On January 3rd, my arch-enemy (see earlier post about the arch-enemy/nemesis dichotomy) Leigh Stein’s first novel comes out. It’s called The Fallback Plan, and I suspect it’s probably really good. Right now I’m only able to review Gravity’s Rainbow, although if I know Leigh, there are probably plenty of guys in her book who can make V-2 rockets fall from the sky simply by having a boner. That link is probably her Amazon referral thing, so she’ll get money if you buy it that way, besides the money she’ll already get, which I don’t know how publishing works, so maybe it’s a dollar? two dollars? Certainly, it’s American currency, whatever it is. She’s also got a collection of poetry coming out in June, but that is something like a million years away. She has a website, sure, but it’s one of those Blogger affairs because apparently having two books in the offing doesn’t warrant a nice website with a Flash opening that lets you play whack-a-mole with little Leigh Stein heads popping out of holes in the interwebs.
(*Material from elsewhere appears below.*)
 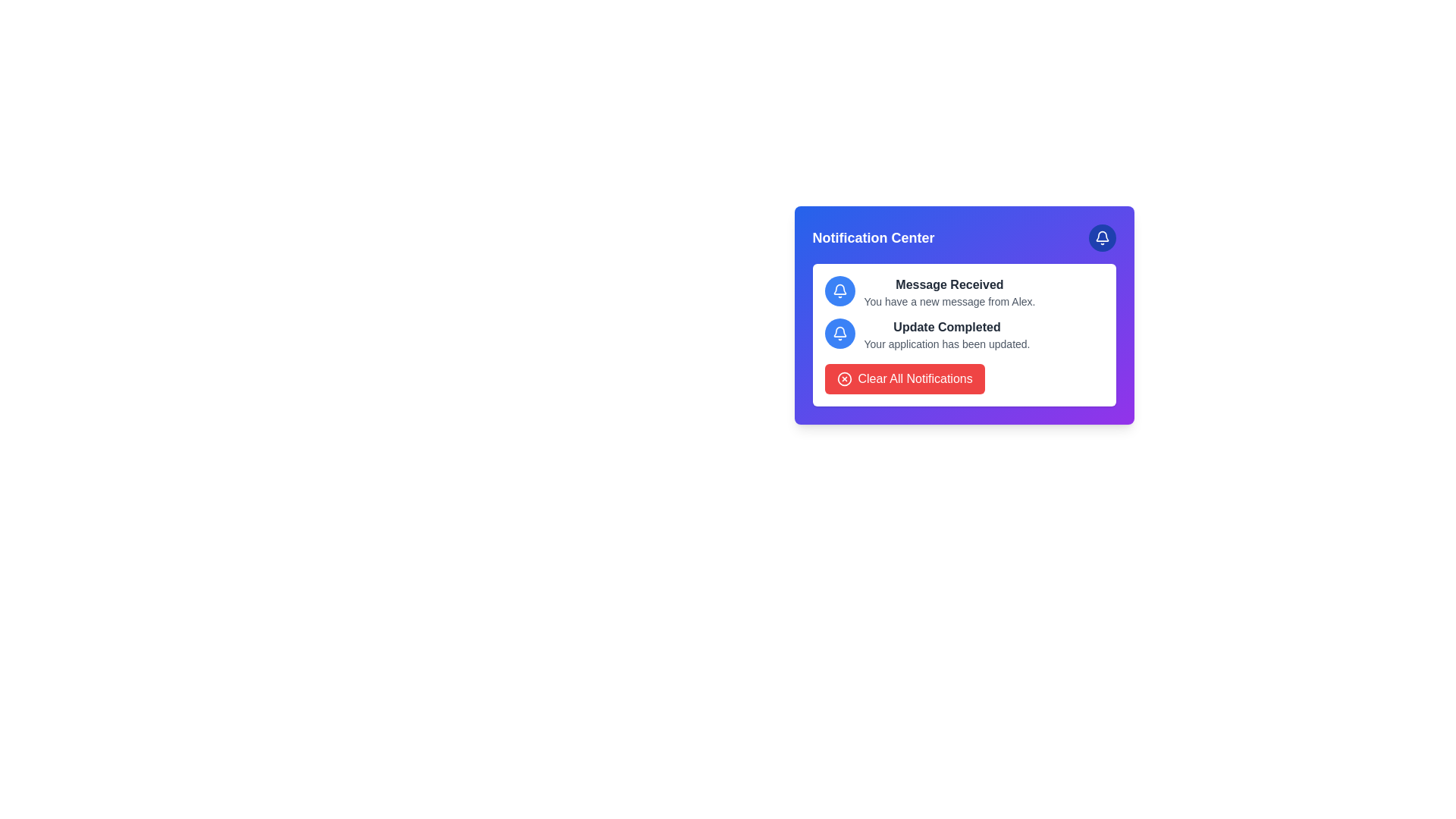 What do you see at coordinates (839, 332) in the screenshot?
I see `the circular blue notification indicator icon with a white outline of a bell, located in the second row of the notifications list, aligned to the left of the 'Update Completed' text` at bounding box center [839, 332].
Also: Naturi Thomas’s book, How To Die In Paris, is totally still out, and you should buy that, too. Her website is totally legit to boot. For the ladies keeping track of who’s having an easier time getting published, that’s 3 to 1 (I’m counting Ivy Pochoda’s The Art Of Disappearing as well), with women I know getting published at a rate of four books to every one book by a guy I know.

In a bid to replace the demo version of “Criminal Mastermind” on the eventual soundtrack for The Prospects, I stole a friend’s diaphragm microphone, my roommate’s M-Audio MobilePre, opened up Garage Band and recorded this version, which isn’t going to be used, so I might as well post it here. Don’t ask me why I decided it’d be a good idea to throw a little rock organ behind the chorus.